▶ _TASK INSTRUCTIONS_:
Report every line of the records beneath this task that holds the string "Shipping".

[Saved data entries]
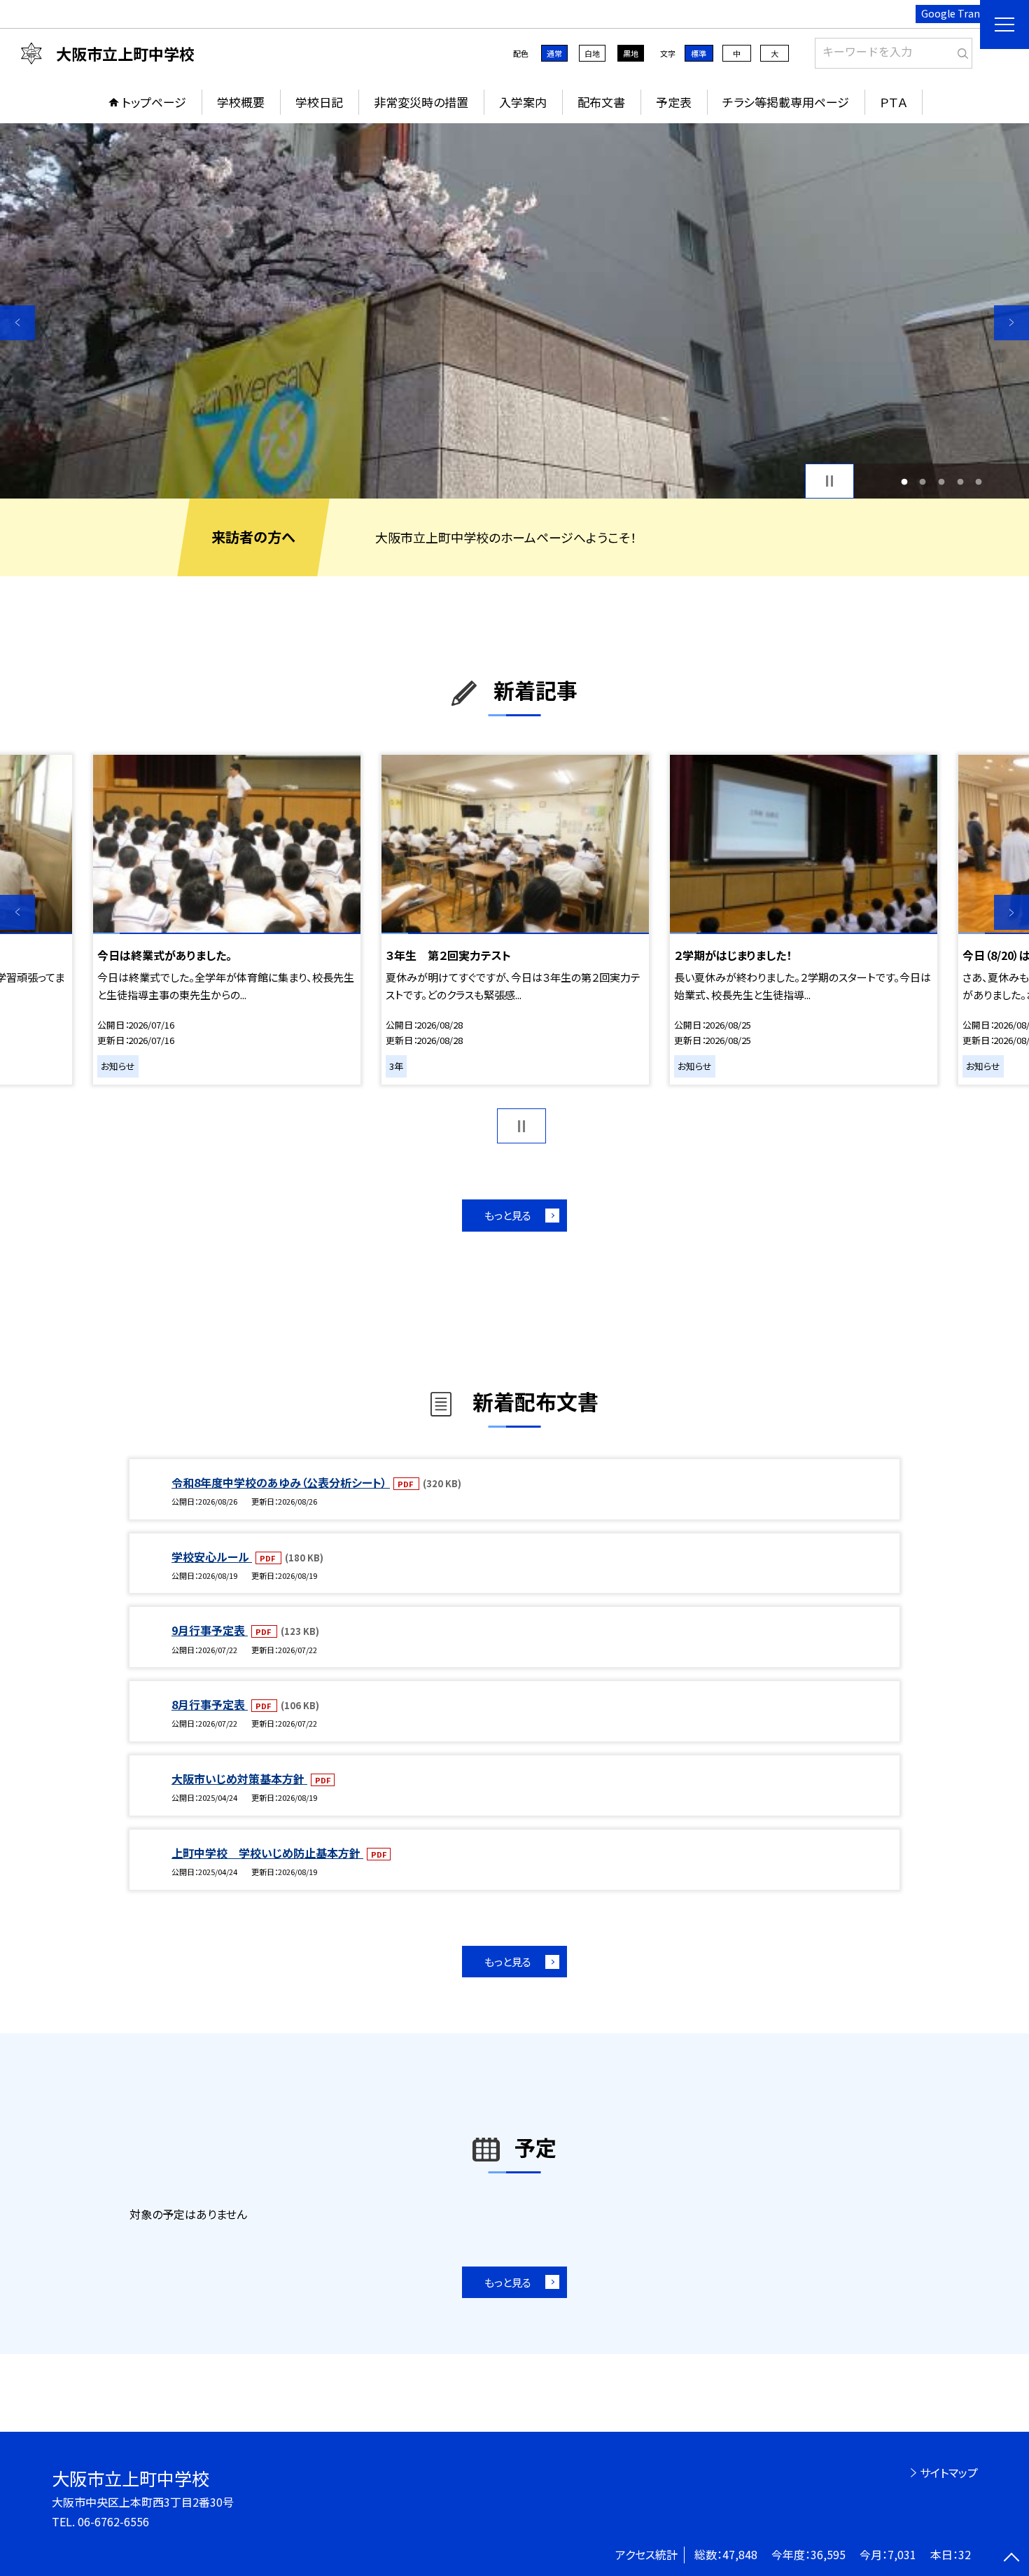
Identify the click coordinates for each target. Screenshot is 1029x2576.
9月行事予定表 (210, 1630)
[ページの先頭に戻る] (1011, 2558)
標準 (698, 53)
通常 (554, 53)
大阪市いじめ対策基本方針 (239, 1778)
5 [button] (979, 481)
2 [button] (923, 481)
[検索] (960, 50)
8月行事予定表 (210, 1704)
...
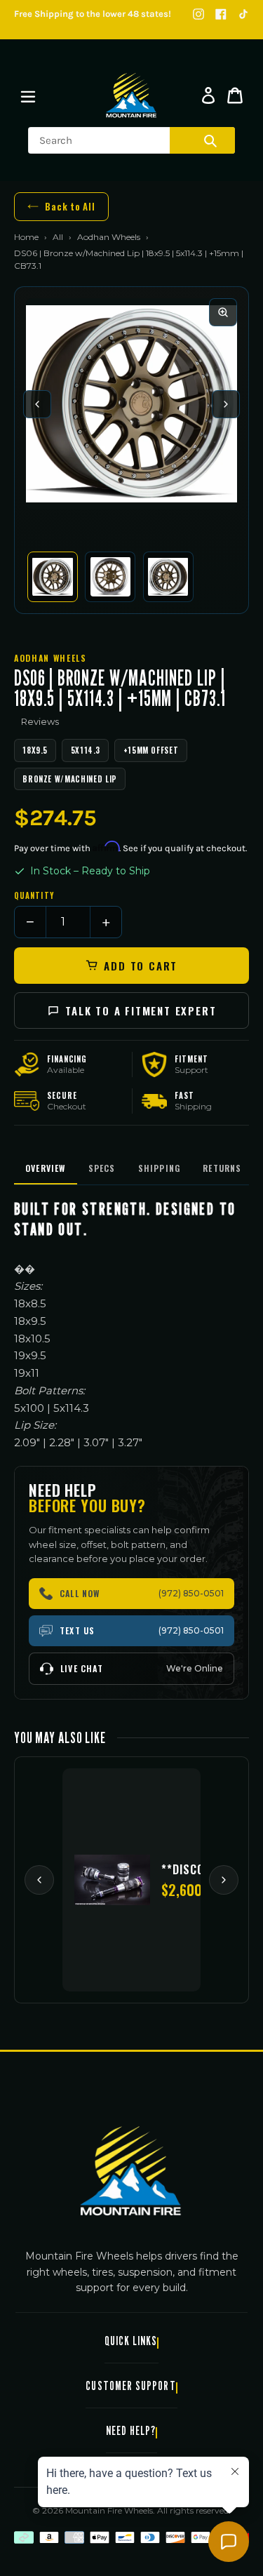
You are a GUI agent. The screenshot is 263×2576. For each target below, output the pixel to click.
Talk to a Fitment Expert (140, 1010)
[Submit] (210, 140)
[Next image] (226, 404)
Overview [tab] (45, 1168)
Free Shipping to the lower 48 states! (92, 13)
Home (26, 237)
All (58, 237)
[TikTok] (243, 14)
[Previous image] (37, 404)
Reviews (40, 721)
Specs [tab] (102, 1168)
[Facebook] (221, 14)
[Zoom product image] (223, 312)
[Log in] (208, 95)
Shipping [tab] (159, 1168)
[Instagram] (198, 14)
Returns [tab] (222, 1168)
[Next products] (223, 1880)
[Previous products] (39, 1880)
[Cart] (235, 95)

▶ _SOLUTION TO THIS PROBLEM_:
Free Shipping to the lower 48 states! (92, 13)
Shipping [tab] (159, 1168)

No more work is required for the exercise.